Los fanáticos, en general, se ven a sí mismos como personas imparciales y razonables, y tienden a considerar que los intolerantes son los demás. Para los fanáticos sus dogmas son la doctrina auténtica y sus profetas, los mensajeros legítimos de la verdad revelada. Sus libros sagrados -sea el Nuevo Testamento, la Tora, el Corán o el Capital- son instrumentos de prueba científica y su contenido debe defenderse de los herejes, cuando no imponerse a los infieles.
Las creencias toman posesión de nuestra cabeza de diversas maneras. Las culturas donde se desenvuelve nuestra vida hasta la adolescencia son motor principal de la fe incondicional. Las creencias nos invaden por experiencias insólitas (rituales esotéricos, trances místicos, revelaciones inducidas) o cuando nos suceden eventos ‘milagrosos’ (curaciones asombrosas, momentos de suerte, beneficios inesperados).
Los conocimientos y las creencias, una vez codificados en la corteza cerebral, definen las premisas sobre las cuales se fundamentan nuestros razonamientos. J. Krishnamurti, el filósofo hindú, va más allá cuando expresa que “los pensamientos crean al pensador, quien se autoasigna un sentido de identidad permanente; son los pensamientos los que definen al pensador y no al contrario” (como normalmente consideramos).

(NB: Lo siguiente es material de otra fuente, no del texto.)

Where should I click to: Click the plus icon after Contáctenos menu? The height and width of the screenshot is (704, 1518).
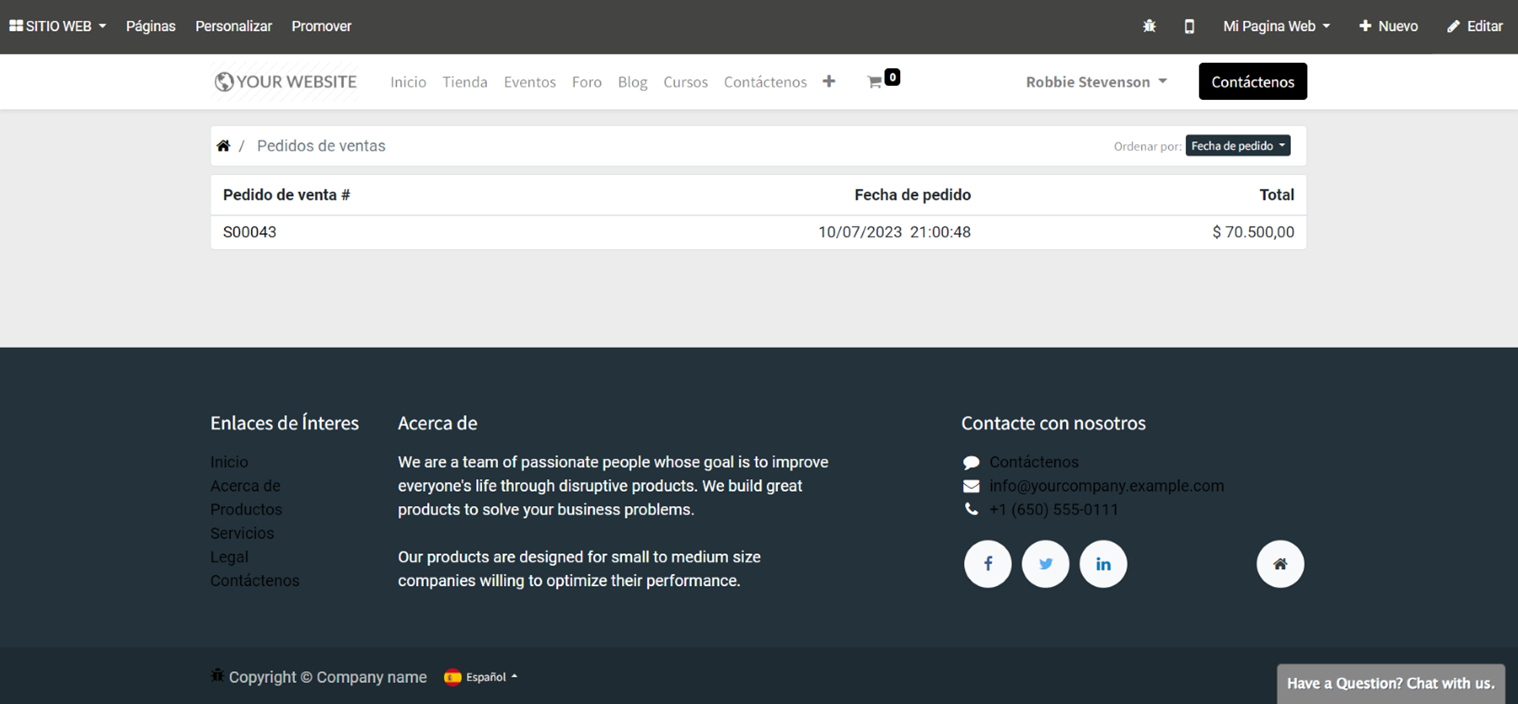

Si las premisas básicas de una estructura mental están erradas (por ejemplo, la Tierra es plana), las conclusiones tomarán rumbos inesperados. Como las creencias dogmáticas no provienen de la razón, no es posible modificarlas mediante la lógica. “Con razonamientos no es posible sacar a alguien de una posición a la que llegó irracionalmente”, escribió el escritor irlandés Jonathan Swift. En los casos extremos, ni siquiera las demostraciones de la ciencia convencen a los creyentes de su error. Según una encuesta Gallup del 2012, a manera de ejemplo, 46% de los norteamericanos cree que Dios hizo al hombre en su forma actual hace unos seis mil años, y apenas 15% acepta que los humanos somos el resultado de una evolución de millones de años a partir de especies inferiores de vida.

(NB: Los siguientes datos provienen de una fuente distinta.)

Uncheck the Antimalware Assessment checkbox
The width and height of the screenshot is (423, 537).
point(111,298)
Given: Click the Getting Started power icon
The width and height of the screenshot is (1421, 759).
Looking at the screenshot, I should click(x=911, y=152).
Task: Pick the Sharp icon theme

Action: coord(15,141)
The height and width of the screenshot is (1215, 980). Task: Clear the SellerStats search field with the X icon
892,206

¿Y qué tiene que ver ‘El Capital’ con libros sagrados? “Después de que acepté el marxismo como la interpretación correcta de la historia, se acabaron para mí todas las dudas”, escribió Mao Zedong, el máximo dirigente de la China comunista entre 1949 y 1976. Sus creencias ‘infalibles’ llevaron al líder chino a acciones que causaron más de diez millones de muertes.

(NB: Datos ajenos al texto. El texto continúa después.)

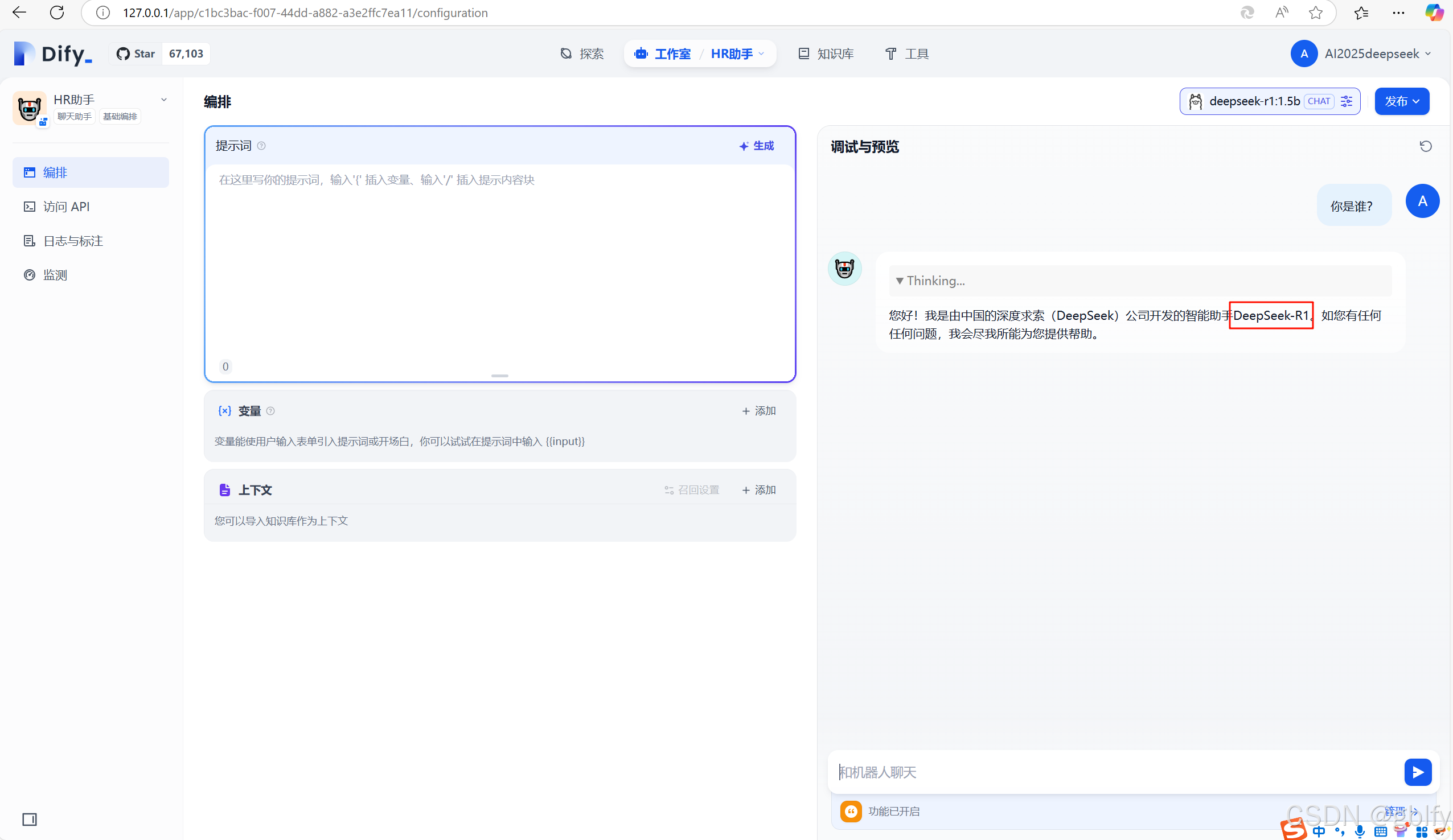1453x840 pixels.
Task: Open model parameter settings sliders icon
Action: pos(1347,101)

En una columna reciente elogié la obra de algún ateo bondadoso asesinado por su enfrentamiento con el fetichismo en la India. La simpatía de mi artículo con las campañas contra la superstición enfurecieron a un fervoroso creyente: “En este escrito y en muchos de sus comentarios”, anotó, “andan todos los demonios tratando de diseminar sus odios, con el alma envenenada en sus vidas”. Y agregó: “Esta conducta los hace automáticamente merecedores de los mismísimos infiernos por toda la eternidad”. Quien se atreva a discrepar de sus convicciones está condenado al fuego extremista de la próxima vida, una especie de equivalente a las bombas incendiarias del islamismo o de las FARC que fanáticos similares detonan para imponer sus dogmas.